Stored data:

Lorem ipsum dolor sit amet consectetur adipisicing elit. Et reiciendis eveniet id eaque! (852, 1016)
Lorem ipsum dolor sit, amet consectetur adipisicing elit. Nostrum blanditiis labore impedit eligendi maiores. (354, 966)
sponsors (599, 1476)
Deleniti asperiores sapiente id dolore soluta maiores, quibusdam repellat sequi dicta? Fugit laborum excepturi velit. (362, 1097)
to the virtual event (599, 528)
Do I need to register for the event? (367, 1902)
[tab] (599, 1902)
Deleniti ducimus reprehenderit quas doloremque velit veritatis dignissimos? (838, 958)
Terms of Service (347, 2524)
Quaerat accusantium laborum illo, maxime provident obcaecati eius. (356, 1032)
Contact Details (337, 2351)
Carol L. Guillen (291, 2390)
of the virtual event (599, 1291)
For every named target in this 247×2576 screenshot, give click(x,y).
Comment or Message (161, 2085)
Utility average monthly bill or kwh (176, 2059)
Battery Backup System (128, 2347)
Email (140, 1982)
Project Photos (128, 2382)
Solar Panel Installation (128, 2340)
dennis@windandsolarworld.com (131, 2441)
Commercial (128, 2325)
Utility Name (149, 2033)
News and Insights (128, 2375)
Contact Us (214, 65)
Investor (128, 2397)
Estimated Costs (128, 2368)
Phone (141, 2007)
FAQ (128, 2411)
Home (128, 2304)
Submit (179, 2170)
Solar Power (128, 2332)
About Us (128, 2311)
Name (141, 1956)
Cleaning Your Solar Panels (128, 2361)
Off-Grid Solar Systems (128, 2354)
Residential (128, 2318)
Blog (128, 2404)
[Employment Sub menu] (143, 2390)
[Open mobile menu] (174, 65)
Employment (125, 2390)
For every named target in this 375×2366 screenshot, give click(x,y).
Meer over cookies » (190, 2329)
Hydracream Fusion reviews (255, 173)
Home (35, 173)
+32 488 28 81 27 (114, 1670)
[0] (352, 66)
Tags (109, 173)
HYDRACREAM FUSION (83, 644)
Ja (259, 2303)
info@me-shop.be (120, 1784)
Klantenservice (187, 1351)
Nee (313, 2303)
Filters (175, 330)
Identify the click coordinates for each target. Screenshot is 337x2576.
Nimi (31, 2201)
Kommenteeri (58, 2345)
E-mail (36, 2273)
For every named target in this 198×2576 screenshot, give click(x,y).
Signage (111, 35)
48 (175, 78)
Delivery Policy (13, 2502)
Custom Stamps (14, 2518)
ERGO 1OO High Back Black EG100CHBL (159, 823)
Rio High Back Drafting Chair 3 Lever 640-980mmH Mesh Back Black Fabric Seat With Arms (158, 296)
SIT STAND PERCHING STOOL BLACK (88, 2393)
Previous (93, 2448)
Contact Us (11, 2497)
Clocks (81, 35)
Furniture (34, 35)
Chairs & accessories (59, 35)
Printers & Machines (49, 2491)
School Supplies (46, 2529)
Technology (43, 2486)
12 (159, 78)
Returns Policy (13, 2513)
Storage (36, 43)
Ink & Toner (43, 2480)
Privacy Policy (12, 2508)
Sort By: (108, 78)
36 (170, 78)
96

§ **INSTRUCTIONS TO FOLLOW**: Only the lines from the one with "Commercial (128, 2325)" through the end of the data belong in the answer, each reproduced exactly.

§ **RESPONSE BOX**:
Commercial (128, 2325)
Utility Name (149, 2033)
News and Insights (128, 2375)
Contact Us (214, 65)
Investor (128, 2397)
Estimated Costs (128, 2368)
Phone (141, 2007)
FAQ (128, 2411)
Home (128, 2304)
Submit (179, 2170)
Solar Power (128, 2332)
About Us (128, 2311)
Name (141, 1956)
Cleaning Your Solar Panels (128, 2361)
Off-Grid Solar Systems (128, 2354)
Residential (128, 2318)
Blog (128, 2404)
[Employment Sub menu] (143, 2390)
[Open mobile menu] (174, 65)
Employment (125, 2390)
For every named target in this 375×2366 screenshot, give click(x,y).
Meer over cookies » (190, 2329)
Hydracream Fusion reviews (255, 173)
Home (35, 173)
+32 488 28 81 27 (114, 1670)
[0] (352, 66)
Tags (109, 173)
HYDRACREAM FUSION (83, 644)
Ja (259, 2303)
info@me-shop.be (120, 1784)
Klantenservice (187, 1351)
Nee (313, 2303)
Filters (175, 330)
Identify the click coordinates for each target. Screenshot is 337x2576.
Nimi (31, 2201)
Kommenteeri (58, 2345)
E-mail (36, 2273)
For every named target in this 198×2576 screenshot, give click(x,y).
Signage (111, 35)
48 (175, 78)
Delivery Policy (13, 2502)
Custom Stamps (14, 2518)
ERGO 1OO High Back Black EG100CHBL (159, 823)
Rio High Back Drafting Chair 3 Lever 640-980mmH Mesh Back Black Fabric Seat With Arms (158, 296)
SIT STAND PERCHING STOOL BLACK (88, 2393)
Previous (93, 2448)
Contact Us (11, 2497)
Clocks (81, 35)
Furniture (34, 35)
Chairs & accessories (59, 35)
Printers & Machines (49, 2491)
School Supplies (46, 2529)
Technology (43, 2486)
12 (159, 78)
Returns Policy (13, 2513)
Storage (36, 43)
Ink & Toner (43, 2480)
Privacy Policy (12, 2508)
Sort By: (108, 78)
36 (170, 78)
96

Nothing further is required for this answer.